Le désarmement de l’Etat sanitaire

Retour quelques années en arrière. En 2009/2010, la France fait face à l’épidémie de grippe A (H1N1). Gérés par l’Etablissement de préparation et de réponse aux urgences sanitaires (EPRUS, aujourd’hui Santé Publique France), les stocks sont alors au plus haut. Le pays dispose alors d’un milliard de masques chirurgicaux et 900 millions de masques FFP2. Au final, le nombre de victimes décédées de la grippe A reste limité (323 morts répertoriés de novembre 2009 à août 2010) et Roselyne Bachelot, ministre de la Santé à l’époque, qui a par ailleurs commandé 94 millions de vaccins, est accusée d’en faire trop. Le basculement dans la gestion des stocks s’opère en 2013. La doctrine évolue suite à un rapport du Secrétariat général de la défense et de la sécurité nationale (SGDSN) daté du 16 mai. L’équipement et la gestion des masques sont désormais transférés à l’employeur. De fait, une partie de la gestion des masques est assurée par le système hospitalier, et non plus par l’Etat.
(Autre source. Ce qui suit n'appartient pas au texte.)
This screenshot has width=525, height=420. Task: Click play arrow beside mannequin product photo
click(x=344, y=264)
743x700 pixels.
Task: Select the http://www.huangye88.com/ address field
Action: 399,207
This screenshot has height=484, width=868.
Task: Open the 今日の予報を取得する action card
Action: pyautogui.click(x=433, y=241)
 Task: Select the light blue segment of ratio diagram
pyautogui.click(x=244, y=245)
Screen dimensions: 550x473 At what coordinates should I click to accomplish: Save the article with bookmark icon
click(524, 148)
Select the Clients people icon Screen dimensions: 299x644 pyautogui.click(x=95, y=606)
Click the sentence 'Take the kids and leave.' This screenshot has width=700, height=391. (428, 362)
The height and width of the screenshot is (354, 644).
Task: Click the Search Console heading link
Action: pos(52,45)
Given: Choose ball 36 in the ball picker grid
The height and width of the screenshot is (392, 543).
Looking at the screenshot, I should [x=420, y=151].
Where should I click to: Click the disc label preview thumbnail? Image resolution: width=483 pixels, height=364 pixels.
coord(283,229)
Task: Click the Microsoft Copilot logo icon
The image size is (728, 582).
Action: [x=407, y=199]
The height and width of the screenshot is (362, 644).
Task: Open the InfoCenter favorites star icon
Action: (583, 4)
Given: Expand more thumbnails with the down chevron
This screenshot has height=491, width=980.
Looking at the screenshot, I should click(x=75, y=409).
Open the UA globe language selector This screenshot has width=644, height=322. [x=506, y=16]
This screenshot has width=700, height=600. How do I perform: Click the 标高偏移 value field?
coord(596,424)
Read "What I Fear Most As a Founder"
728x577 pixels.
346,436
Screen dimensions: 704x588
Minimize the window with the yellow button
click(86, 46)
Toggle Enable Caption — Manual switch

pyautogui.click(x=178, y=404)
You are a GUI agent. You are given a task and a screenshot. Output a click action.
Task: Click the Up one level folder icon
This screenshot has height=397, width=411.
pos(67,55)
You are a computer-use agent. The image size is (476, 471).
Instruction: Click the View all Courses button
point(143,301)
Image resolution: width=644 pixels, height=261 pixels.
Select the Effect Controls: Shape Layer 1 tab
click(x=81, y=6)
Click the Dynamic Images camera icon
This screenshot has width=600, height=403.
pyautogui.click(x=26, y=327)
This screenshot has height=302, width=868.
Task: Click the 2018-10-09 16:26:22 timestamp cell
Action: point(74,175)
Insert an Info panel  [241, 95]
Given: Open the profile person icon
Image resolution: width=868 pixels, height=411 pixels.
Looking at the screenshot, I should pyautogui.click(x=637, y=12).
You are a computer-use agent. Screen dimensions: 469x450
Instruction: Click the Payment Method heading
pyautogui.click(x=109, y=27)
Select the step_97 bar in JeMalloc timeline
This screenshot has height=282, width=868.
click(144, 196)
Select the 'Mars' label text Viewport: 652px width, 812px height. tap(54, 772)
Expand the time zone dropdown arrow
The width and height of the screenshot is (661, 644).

Un rapport du sénateur Francis Delattre alerte en 2015 : la quantité et la valeur des stocks stratégiques appartenant à l’EPRUS a été divisée par deux de 2009 à 2014. « Cette évolution s’explique par une inflexion de la politique de constitution et de renouvellement des stocks mise en œuvre par le ministre de la Santé sur le fondement de la doctrine développée par le SGDSN (…) Il a été décidé de ne pas renouveler certains stocks arrivant à péremption, par exemple, en raison de la plus grande disponibilité de certains produits et de leur commercialisation en officine de ville ou du transfert de la responsabilité de constituer certains stocks vers d'autres acteurs (par exemple, les établissements de santé et les établissements médico-sociaux pour les masques de protection FFP2 de leurs personnels). » Un constat qui annonce le désarmement sanitaire d’un pays aujourd’hui « en guerre » contre le Coronavirus selon les propres termes du président de la République, Emmanuel Macron.      

 

Une absence de véritable doctrine

Si le manque d’équipements est au cœur des interrogations actuelles, il n’est pas le seul facteur qui pose question. « Nous n’avons pas à l’heure actuelle une véritable doctrine en matière de gestion de crise, notamment pour les crises longues et complexes, explique Christian Sommade, délégué général du Haut comité français pour la résilience nationale (HCFRN). Cette absence de doctrine s’illustre aussi via le plan national de prévention et de lutte contre la pandémie grippale. C’est un plan de réaction qui dresse les bonnes mesures, mais dans les grandes lignes seulement, et qui ne s’appuie pas sur des mesures de planification détaillée et sur des éléments tangibles de réponse, comme des stocks stratégiques « réels et sérieux » ou d’autres moyens en regard de la menace et des enjeux. À l’heure actuelle, nous sommes souvent dans une culture technocratique de la gestion de crise, en « conduite ».  Ce domaine est « en temps de paix » peu prisé et maîtrisé par les politiques et les cabinets qui participent peu aux exercices et encore moins à la planification.  Il faudra après cette crise admettre une plus grande « transparence » auprès de la représentation nationale et des parties prenantes de ces aspects de planification et de gestion de crise, et surtout vouloir politiquement consacrer des moyens financiers qui ont toujours fait défaut ».